▶ _WORK REQUIRED_
Copy out, in full, each line of the material below that contains the word "link".

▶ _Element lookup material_
>> Begin
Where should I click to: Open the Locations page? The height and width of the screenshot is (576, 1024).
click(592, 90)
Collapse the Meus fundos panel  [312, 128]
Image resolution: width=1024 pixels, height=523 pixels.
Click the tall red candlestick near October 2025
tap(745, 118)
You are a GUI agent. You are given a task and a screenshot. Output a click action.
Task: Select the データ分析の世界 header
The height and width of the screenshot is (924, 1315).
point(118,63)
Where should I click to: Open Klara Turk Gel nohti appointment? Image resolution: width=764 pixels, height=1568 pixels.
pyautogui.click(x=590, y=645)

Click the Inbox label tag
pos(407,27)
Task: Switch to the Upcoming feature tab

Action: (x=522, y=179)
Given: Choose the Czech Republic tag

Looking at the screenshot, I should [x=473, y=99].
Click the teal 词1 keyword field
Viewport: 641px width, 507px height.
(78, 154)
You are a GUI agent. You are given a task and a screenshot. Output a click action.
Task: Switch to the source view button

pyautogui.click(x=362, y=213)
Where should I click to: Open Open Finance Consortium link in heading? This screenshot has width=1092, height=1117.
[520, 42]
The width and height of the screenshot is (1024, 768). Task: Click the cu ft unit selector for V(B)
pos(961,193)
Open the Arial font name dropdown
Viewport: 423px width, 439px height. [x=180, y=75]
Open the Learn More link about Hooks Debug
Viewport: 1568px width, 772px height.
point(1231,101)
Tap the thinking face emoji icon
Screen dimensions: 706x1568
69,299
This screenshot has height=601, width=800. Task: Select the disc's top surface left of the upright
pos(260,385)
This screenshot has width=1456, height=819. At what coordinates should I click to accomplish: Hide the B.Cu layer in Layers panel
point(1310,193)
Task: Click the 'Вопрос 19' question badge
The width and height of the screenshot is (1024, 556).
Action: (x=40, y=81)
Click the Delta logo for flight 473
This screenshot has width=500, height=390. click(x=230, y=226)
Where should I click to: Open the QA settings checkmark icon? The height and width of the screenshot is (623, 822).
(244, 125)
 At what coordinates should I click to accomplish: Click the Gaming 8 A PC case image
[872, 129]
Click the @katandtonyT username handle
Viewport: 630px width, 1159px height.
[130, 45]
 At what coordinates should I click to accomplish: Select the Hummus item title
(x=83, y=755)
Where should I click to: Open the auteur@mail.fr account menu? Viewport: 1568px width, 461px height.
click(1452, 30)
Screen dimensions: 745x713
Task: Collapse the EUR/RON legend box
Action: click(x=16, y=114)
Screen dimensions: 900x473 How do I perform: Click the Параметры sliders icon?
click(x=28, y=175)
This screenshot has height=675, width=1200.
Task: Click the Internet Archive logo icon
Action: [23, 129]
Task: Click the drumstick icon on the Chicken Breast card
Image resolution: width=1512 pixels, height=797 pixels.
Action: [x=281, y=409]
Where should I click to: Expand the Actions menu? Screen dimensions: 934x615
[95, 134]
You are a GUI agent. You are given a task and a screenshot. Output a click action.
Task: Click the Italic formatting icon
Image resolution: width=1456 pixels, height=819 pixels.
>> End
▶ _TASK ANSWER_
Where should I click to: Open Open Finance Consortium link in heading? This screenshot has width=1092, height=1117.
Open the Learn More link about Hooks Debug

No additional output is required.